Over the past few days Steven Spielberg is basically the real life version of Clint Eastwood’s character from Gran Torino, just pissed off at the world for being the way it is. As I’m sure some of you know Netflix had its first real Oscar contender this year with Roma. The film was directed by Alfonso Cuaron and was the streaming service’s first real threat to win Best Picture. It did end up losing to Green Book but it did take the Best Director win. I saw the movie about two weeks ago I think it was worthy of the attention it got. I think its actually the only non-English film I’ve ever watched.
However it appears that Steven Spielberg isn’t fond of films that are considered “Netflix originals” and he thinks that they should be removed from contention at the Academy awards and be eligible for Emmys instead. Whether its fair or not “TV films” are less respected than theatrically released films and an Emmy winner is no as prestigious as an Oscar winner.
Netflix did catch on to people disregarding their films because of their platform and decided to give Roma a small run in theaters, which as enough to get it the attention it deserved. Obviously, being able to experience the film in a theatre is a far more powerful experience than it would be on a computer or tablet screen on Netflix. I watched Roma on my computer and the cinematography was definitely worthy of seeing on a big screen if you could manage it, but unfortunately I didn’t have the option.
I can see where Spielberg is coming from in his thinking. He seems to want to preserve the theater experience, which is a good thing, but this is not the way to do it. I don’t think you can think of the Netflix films as “lesser” because of how they are released. Sure, a lot of the Netflix movies suck, but they have improved, and they have Spielberg’s friend Martin Scorsese’s new movie The Irishman coming out later in the year with Oscar attention expected. They also caught a pretty big fish this year with the Coen brothers making The Ballad of Buster Scruggs too. Netflix has been able to attract strong directors because they seem more willing to let them make films they want to make than the studios are because there is so much more money at stake with a theatrical movie. Netflix doesn’t seem to interfere with the filmmaker as much.
Spielberg himself hardly has to worry about this. He’s so fucking rich that he could probably fund a large blockbuster himself, but he’s also one of those people in the film industry that’s words have a bit more weight because of the nearly 50 years of success he’s had. He also may have taken for granted just how hard it is for some talented people to get their film made. It could also be that Spielberg is a bit pissed that Roma was such a rival of Green Book during awards season. While Spielberg was no a producer himself his production company Amblin was. Hey, I love Spielberg as much as the next guy and this debate is a bit of a gray era. There is no right or wrong here, I just don’t think trying to vote Netflix off the island is a good way to handle this.

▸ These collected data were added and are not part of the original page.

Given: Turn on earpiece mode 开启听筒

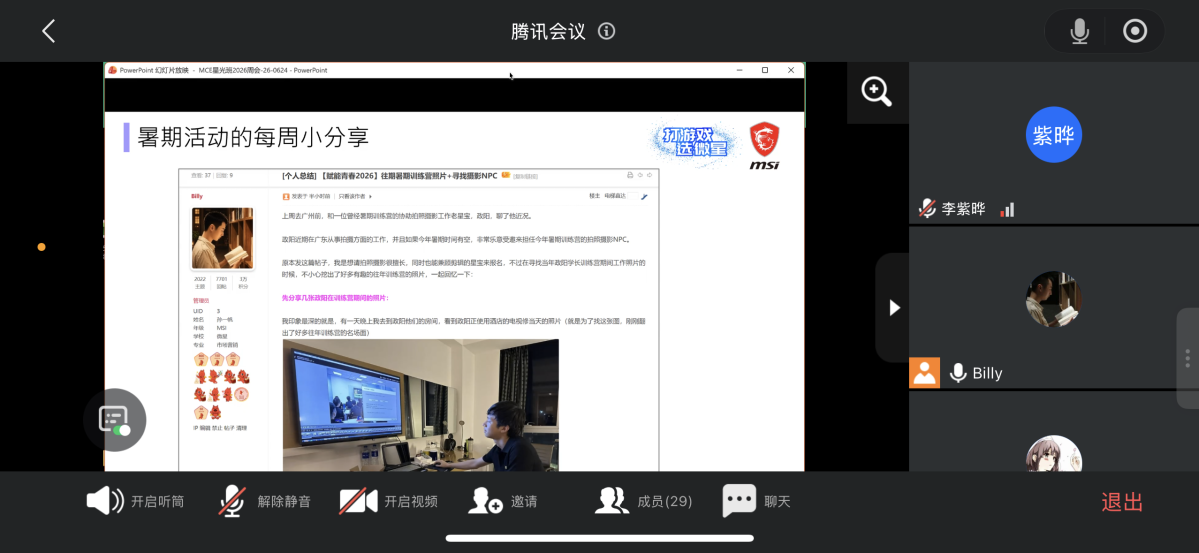Looking at the screenshot, I should click(135, 502).
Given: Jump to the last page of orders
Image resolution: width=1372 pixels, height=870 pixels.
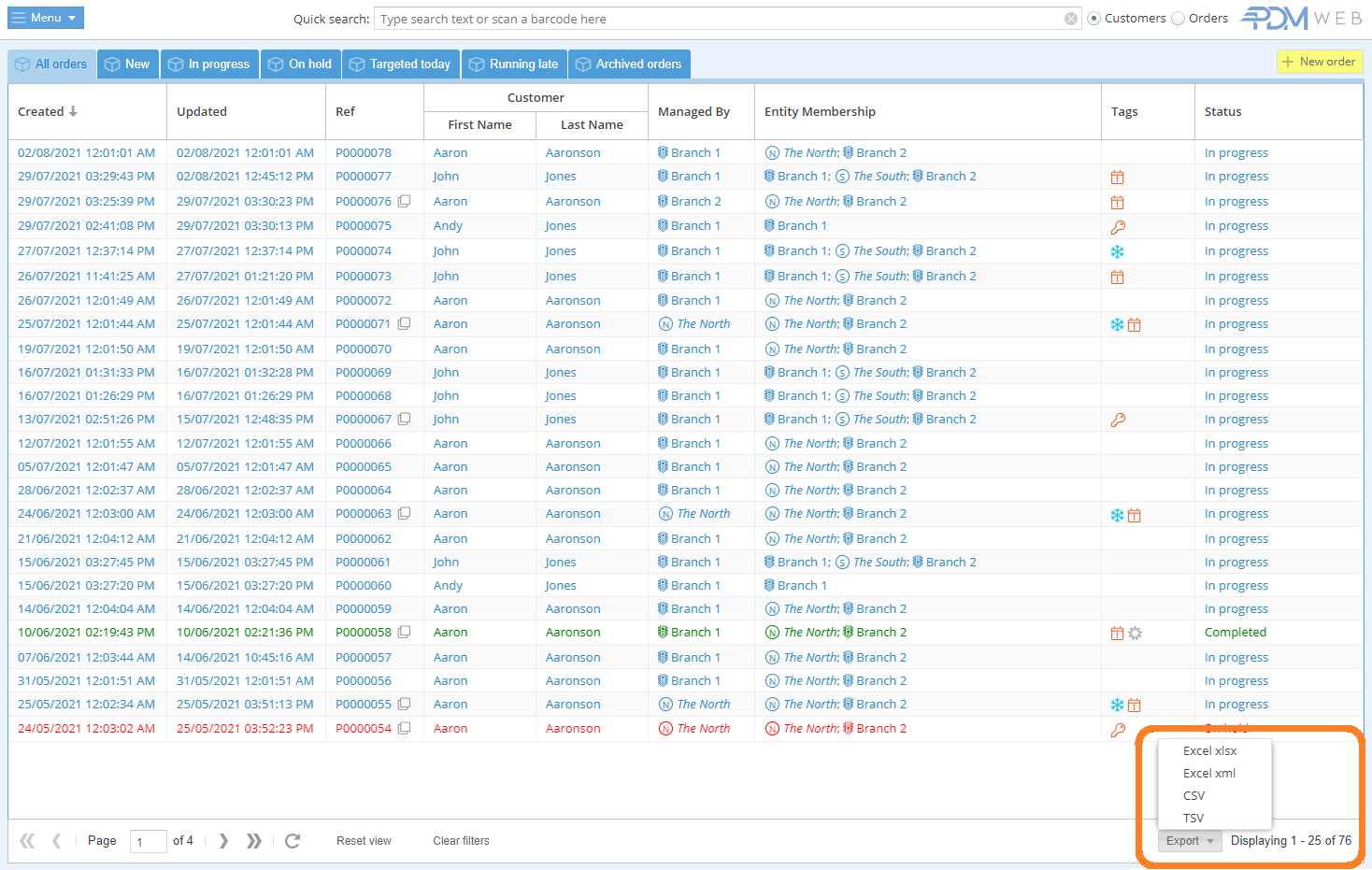Looking at the screenshot, I should pos(254,841).
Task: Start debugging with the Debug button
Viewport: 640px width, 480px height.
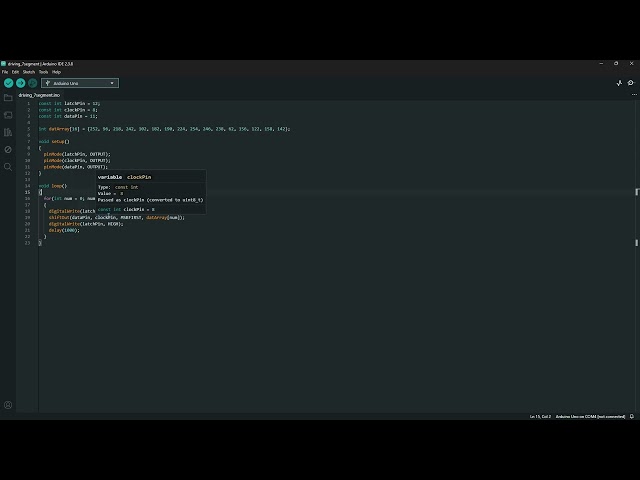Action: 32,83
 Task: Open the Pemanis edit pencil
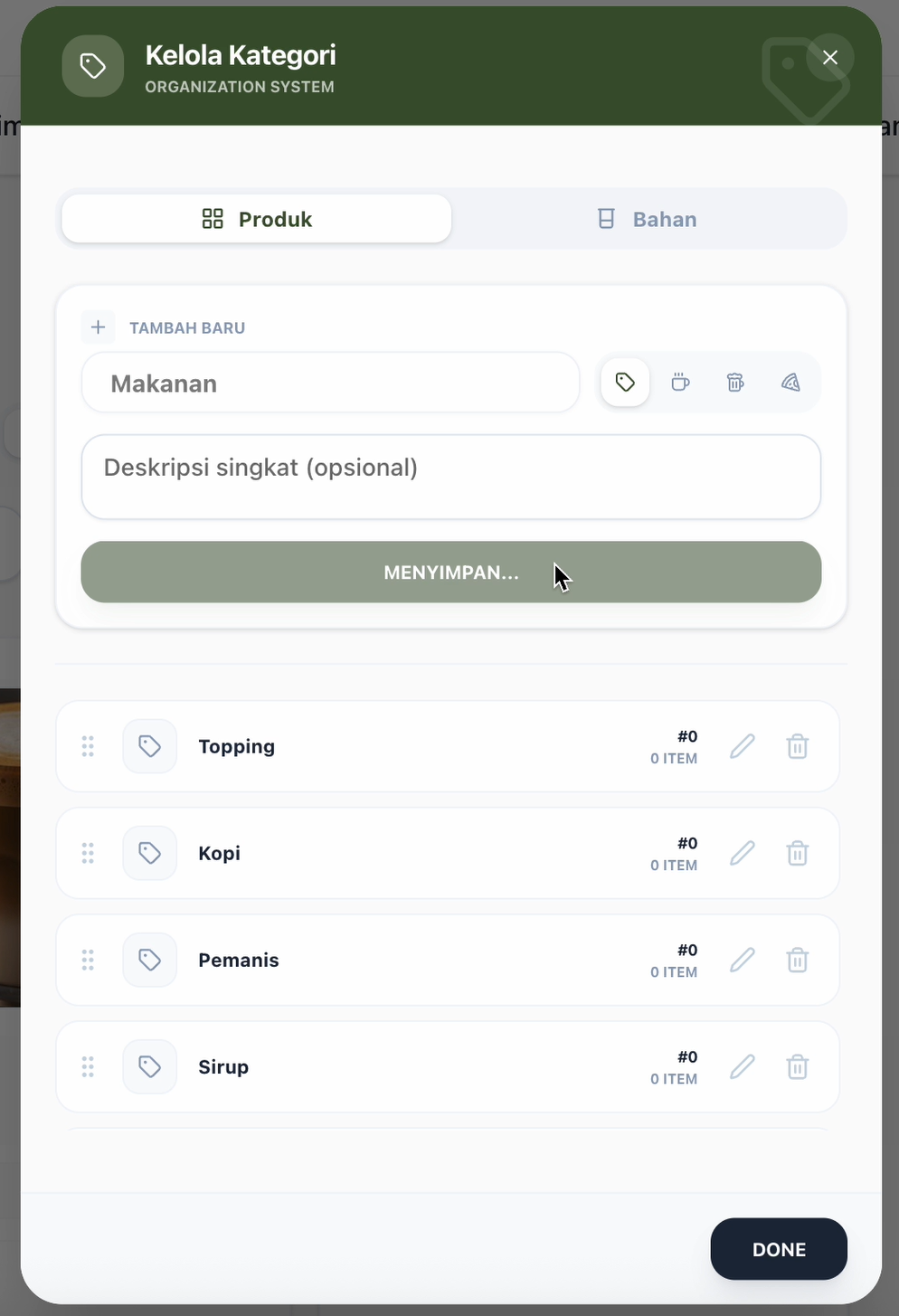(742, 959)
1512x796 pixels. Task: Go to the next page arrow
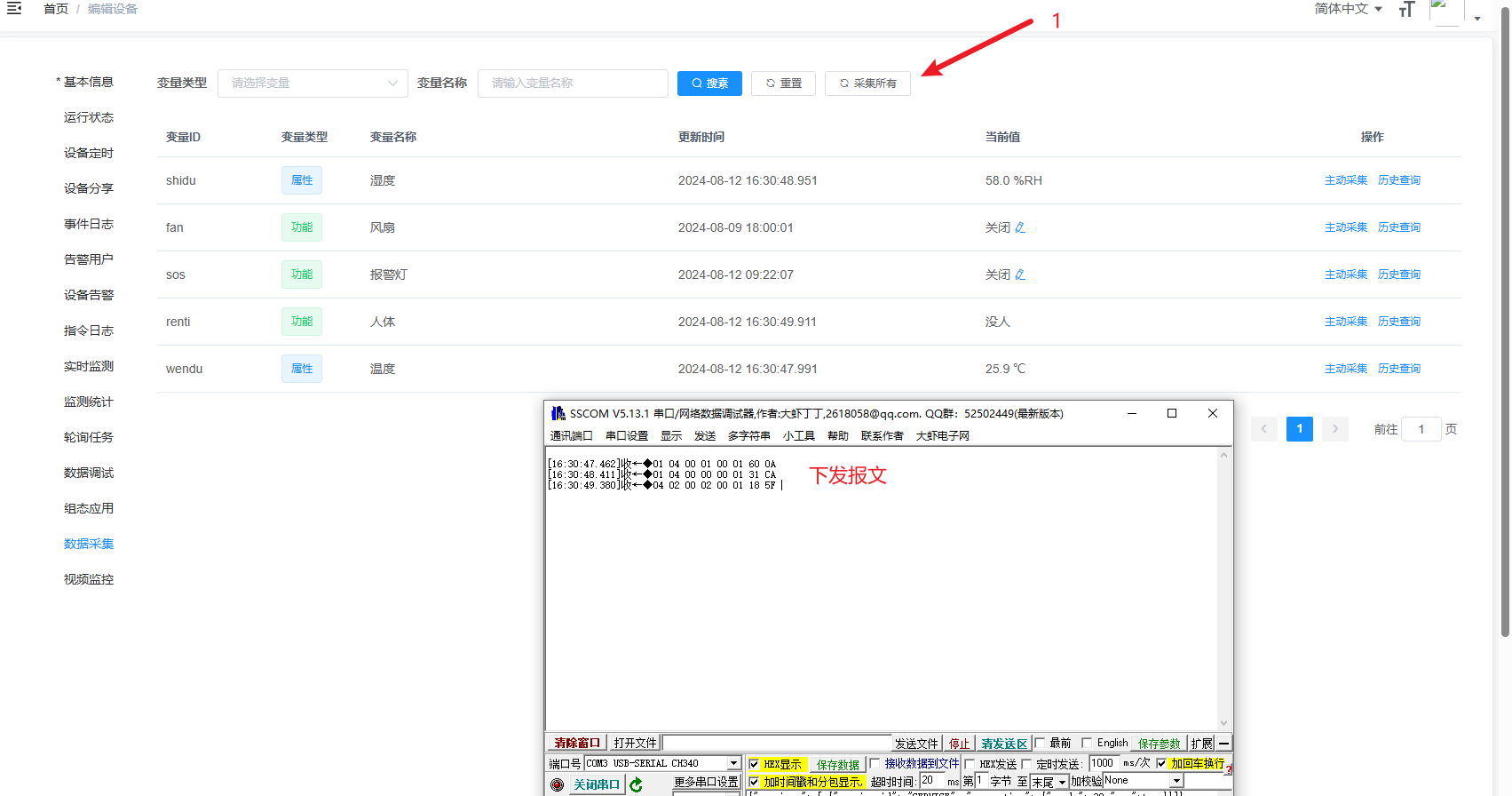[x=1334, y=429]
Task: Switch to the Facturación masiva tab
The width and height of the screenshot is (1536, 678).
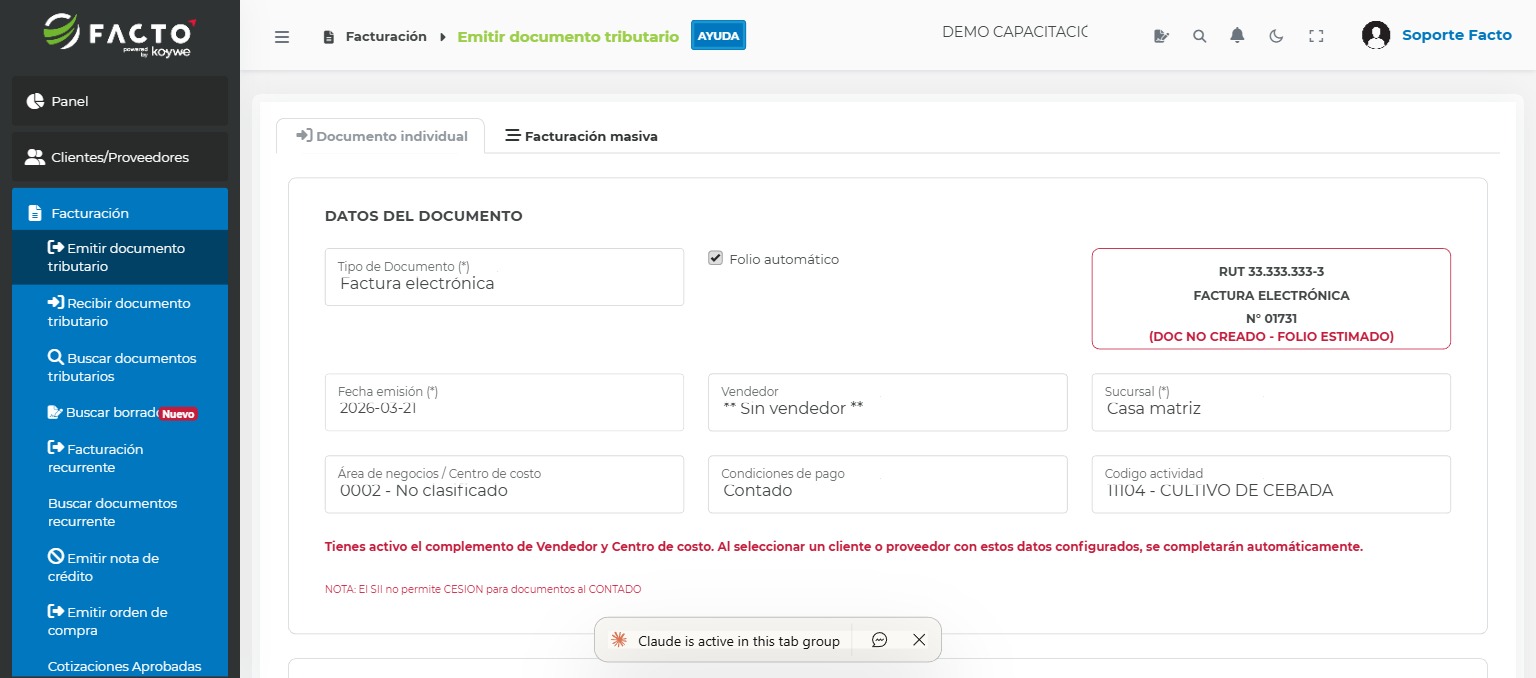Action: (x=581, y=136)
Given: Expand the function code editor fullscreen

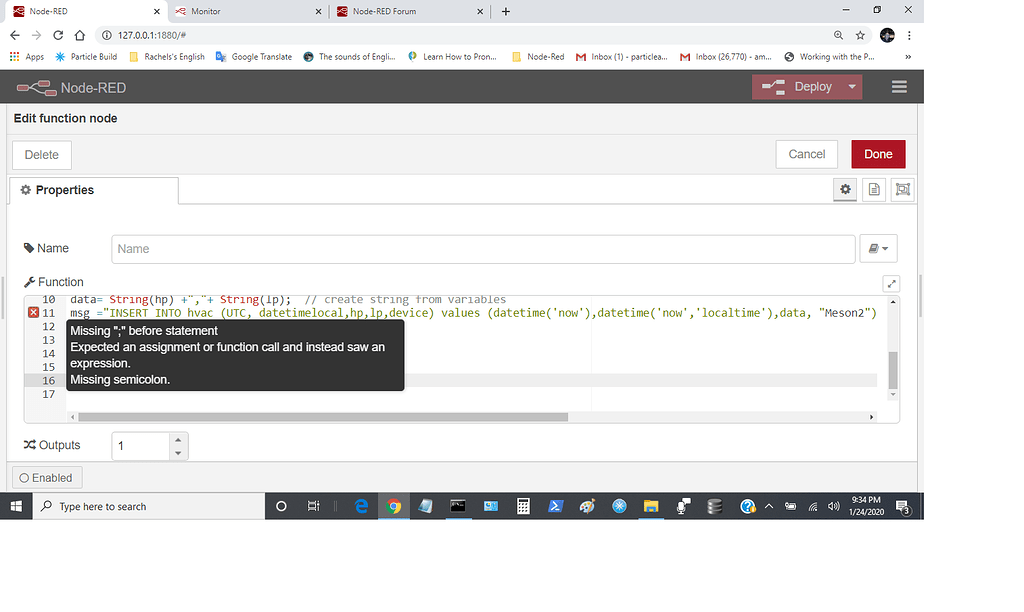Looking at the screenshot, I should [x=891, y=283].
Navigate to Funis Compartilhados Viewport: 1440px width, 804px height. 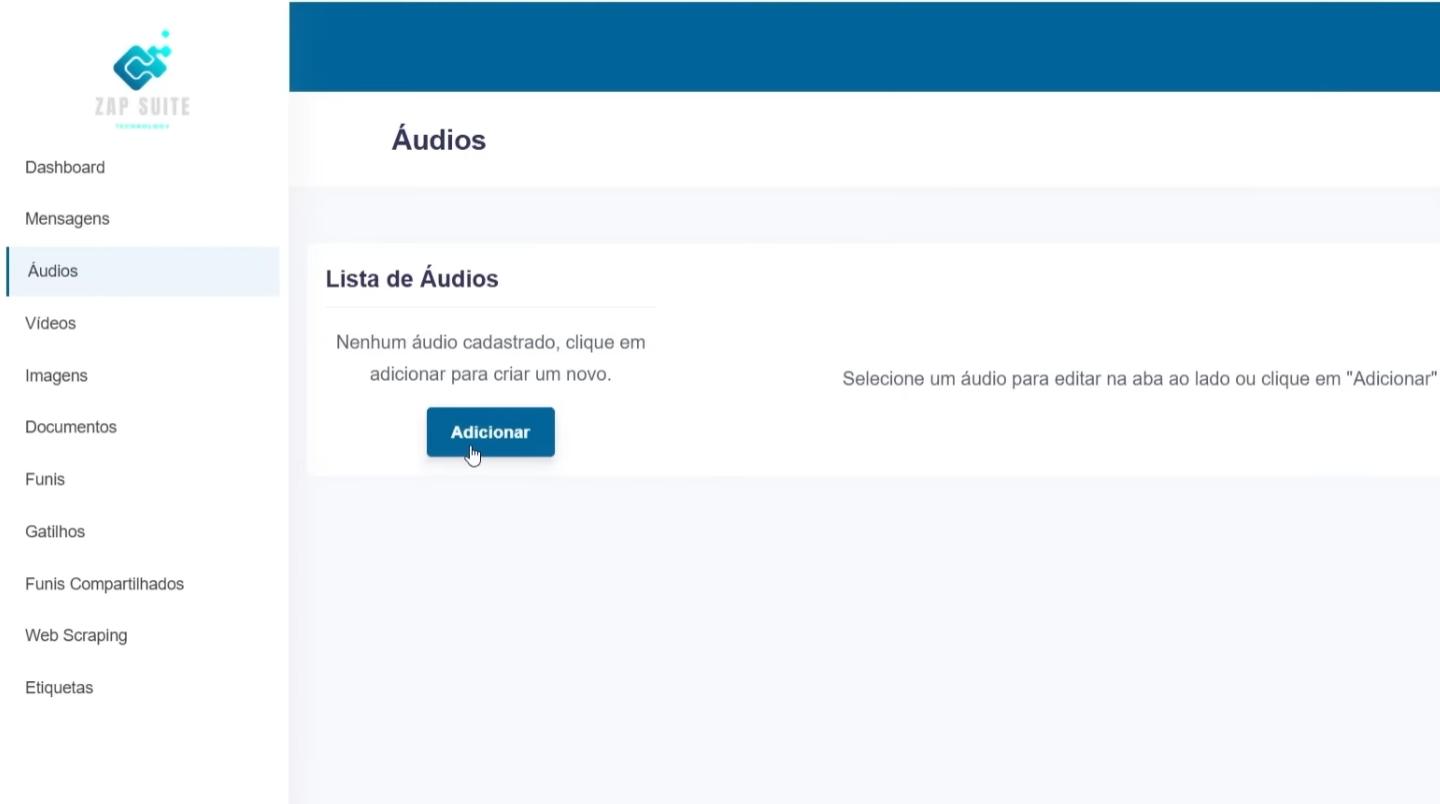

If Spielberg wants to keep theaters relevant he’ll have to go about it another way instead of bashing Netflix. Honestly I sort of respect Netflix for holding studios and theaters accountable. People aren’t just going to go to the theater for any old garbage now, especially with the prices of movies these days. A trip to the theater for a family can hit close to $100 dollars now. For me personally I’ve probably spent $50 bucks for just myself by the time I account for the gas it took me to get there. Sometimes Netflix is able to give a box office bomb a second wind on their service.
So, maybe streaming platforms will motivate studios to make better films and be more creative with their marketing in order to get people in seats. It’ll be a shame if these platforms result in the death of the theater, but it’ll be because of their own stubbornness and not Netflix in my opinion. If Netflix didn’t exist these studios and filmmakers would be complaining about piracy instead. Netflix is the most convenient option right now, if they want to stay alive they have to find a way to keep themselves alive.
Is Spielberg right? Should Netflix be eligible for Oscars? Netflix did comment about this dilemma on Twitter today.
We love cinema. Here are some things we also love:
-Access for people who can't always afford, or live in towns without, theaters
-Letting everyone, everywhere enjoy releases at the same time
-Giving filmmakers more ways to share art
These things are not mutually exclusive.